Fifth, the AWIA directs FERC, when determining the term of a new license for an existing project, to give equal weight to project-related investments by the licensee under the existing license, including rehabilitation or replacement of major equipment, and investments proposed under the new license. This is a modification to FERC’s license term policy issued in 2017, which exempts all “maintenance measures” from consideration toward a new license term. The AWIA allows a licensee to seek a determination from FERC, within 60 days, on whether any planned, ongoing, or completed investment would be considered by FERC in determining a new license term.
The hydropower provisions included in the AWIA bill are a meaningful first step in modernizing the hydropower licensing process. They are intended to generate renewed interest in new hydropower by allowing licensees more time and certainty to secure required approvals and financing for new projects, which was a challenging feat under current deadlines. While the majority of the provisions in the AWIA are intended to promote new hydropower development, Congress also sought to promote major modernization and rehabilitation projects at existing hydropower projects by ensuring that the investments in such projects are rewarded in the term of a new license.

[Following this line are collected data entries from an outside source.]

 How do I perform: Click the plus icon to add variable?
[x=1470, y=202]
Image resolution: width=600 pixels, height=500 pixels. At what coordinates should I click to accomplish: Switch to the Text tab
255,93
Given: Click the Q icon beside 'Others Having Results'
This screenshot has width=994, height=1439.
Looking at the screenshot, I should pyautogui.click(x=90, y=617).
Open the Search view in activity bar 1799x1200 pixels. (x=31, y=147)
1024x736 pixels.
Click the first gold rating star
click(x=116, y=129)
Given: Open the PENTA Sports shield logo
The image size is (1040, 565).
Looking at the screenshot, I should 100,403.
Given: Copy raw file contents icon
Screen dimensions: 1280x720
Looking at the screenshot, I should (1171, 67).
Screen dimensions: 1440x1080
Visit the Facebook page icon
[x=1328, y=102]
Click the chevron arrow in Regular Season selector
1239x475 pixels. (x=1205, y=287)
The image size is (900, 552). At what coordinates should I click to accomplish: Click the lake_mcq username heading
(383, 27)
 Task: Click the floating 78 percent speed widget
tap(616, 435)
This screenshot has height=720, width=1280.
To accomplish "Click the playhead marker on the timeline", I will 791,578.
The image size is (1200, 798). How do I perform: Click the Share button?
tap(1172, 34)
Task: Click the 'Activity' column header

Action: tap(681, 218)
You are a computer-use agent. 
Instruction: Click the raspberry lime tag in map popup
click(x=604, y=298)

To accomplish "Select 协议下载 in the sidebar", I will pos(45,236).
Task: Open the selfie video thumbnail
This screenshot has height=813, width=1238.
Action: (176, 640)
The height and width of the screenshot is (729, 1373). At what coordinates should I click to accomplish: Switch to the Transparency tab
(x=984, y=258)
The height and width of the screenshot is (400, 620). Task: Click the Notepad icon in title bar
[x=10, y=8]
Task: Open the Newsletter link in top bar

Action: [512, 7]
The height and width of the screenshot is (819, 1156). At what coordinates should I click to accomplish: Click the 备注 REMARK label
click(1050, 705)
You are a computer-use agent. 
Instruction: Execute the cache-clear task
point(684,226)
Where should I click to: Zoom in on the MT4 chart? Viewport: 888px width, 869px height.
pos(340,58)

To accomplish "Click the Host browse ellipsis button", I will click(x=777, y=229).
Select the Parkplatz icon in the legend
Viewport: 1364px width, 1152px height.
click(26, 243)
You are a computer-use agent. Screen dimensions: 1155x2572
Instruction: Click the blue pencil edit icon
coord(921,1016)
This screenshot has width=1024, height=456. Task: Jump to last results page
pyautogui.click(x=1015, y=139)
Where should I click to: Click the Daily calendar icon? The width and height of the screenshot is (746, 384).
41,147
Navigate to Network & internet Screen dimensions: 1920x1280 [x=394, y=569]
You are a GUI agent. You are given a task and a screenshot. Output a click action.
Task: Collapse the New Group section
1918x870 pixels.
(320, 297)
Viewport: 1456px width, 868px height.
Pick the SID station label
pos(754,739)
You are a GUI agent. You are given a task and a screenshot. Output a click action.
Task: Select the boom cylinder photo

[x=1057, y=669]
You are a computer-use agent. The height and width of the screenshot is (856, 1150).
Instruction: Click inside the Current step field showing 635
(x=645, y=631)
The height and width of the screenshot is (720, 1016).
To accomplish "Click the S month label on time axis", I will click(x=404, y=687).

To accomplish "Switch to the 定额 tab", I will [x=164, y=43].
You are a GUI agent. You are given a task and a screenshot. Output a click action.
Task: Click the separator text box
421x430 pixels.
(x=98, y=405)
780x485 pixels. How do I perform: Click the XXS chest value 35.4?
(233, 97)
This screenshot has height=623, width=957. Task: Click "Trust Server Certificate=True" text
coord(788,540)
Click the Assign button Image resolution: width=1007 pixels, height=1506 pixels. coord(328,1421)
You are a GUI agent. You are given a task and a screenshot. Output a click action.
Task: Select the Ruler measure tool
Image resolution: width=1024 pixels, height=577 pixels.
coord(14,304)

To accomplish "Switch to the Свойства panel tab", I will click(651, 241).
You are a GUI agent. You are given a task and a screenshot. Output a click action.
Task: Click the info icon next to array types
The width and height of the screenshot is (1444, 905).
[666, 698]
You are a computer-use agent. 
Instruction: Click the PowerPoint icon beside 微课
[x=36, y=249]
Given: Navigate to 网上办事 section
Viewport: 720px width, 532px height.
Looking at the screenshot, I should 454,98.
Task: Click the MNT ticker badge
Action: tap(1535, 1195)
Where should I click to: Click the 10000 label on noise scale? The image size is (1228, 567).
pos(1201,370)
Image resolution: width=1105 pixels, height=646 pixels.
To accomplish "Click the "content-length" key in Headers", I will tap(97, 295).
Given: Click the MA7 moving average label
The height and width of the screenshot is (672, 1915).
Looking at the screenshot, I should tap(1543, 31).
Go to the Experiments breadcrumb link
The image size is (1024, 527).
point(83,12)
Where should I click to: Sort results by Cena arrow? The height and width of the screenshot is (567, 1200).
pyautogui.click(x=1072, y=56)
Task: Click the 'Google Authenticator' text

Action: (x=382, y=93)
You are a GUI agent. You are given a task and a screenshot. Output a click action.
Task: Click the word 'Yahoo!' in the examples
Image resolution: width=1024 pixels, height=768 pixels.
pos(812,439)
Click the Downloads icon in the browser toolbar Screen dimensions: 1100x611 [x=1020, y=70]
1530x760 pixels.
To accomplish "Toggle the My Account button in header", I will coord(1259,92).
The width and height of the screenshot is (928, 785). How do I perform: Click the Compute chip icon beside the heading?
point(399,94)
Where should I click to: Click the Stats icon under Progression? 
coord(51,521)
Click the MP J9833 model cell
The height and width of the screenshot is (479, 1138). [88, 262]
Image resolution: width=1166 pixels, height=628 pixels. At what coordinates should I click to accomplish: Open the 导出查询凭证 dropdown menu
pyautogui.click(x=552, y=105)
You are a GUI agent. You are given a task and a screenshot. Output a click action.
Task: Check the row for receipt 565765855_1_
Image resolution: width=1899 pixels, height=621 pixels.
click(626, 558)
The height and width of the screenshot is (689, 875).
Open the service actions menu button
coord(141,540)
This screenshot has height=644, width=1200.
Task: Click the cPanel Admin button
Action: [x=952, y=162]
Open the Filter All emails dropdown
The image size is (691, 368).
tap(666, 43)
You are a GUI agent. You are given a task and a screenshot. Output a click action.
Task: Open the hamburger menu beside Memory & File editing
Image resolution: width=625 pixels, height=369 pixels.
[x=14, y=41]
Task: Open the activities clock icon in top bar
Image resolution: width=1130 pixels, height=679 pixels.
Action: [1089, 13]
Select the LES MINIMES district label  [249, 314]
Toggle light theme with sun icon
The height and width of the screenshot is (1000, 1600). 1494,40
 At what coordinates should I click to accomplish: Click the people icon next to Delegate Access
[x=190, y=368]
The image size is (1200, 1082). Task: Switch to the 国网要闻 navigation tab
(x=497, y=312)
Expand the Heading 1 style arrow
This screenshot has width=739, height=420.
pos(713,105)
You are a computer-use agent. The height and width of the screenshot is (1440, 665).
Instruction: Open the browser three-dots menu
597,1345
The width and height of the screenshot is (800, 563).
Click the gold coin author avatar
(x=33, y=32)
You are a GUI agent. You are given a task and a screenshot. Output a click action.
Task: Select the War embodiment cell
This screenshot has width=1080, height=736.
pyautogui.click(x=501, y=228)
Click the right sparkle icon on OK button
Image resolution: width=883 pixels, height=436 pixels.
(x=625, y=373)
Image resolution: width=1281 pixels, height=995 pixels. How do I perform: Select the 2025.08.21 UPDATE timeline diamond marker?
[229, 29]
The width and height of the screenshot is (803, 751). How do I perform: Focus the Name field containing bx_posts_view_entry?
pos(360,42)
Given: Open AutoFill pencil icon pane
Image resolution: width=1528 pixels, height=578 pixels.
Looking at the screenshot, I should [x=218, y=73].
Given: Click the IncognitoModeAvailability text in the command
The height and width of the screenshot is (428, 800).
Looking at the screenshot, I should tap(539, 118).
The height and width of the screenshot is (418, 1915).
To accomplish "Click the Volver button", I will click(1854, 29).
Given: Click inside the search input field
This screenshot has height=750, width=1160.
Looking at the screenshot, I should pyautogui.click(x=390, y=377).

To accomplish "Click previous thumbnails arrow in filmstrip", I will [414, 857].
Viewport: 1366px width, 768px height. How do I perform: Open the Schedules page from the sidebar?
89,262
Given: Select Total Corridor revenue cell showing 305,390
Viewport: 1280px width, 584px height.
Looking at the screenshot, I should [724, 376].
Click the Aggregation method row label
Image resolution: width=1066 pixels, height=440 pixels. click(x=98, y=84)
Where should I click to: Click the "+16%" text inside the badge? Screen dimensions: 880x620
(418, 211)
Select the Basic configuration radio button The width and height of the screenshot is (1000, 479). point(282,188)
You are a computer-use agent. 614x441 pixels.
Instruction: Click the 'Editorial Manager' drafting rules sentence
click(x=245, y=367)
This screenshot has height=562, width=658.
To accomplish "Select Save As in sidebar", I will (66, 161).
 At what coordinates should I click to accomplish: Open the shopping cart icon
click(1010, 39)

The AWIA does not include a number of other hydropower relicensing reforms that were included in the bipartisan Senate energy bill in 2016. These include provisions: (1) designating FERC as lead agency for coordinating federal authorizations from all agencies needed to develop a project; (2) authorizing FERC to refer agency disputes to the Council on Environmental Quality; (3) requiring resource agencies to give equal consideration to developmental and non-developmental values when imposing mandatory conditions or prescriptions; and (4) expanding the definition of renewable energy for federal programs to include all forms of hydropower. Unless these reforms are passed in the lame duck session, they must be reconsidered in the new 116th Congress beginning in 2019.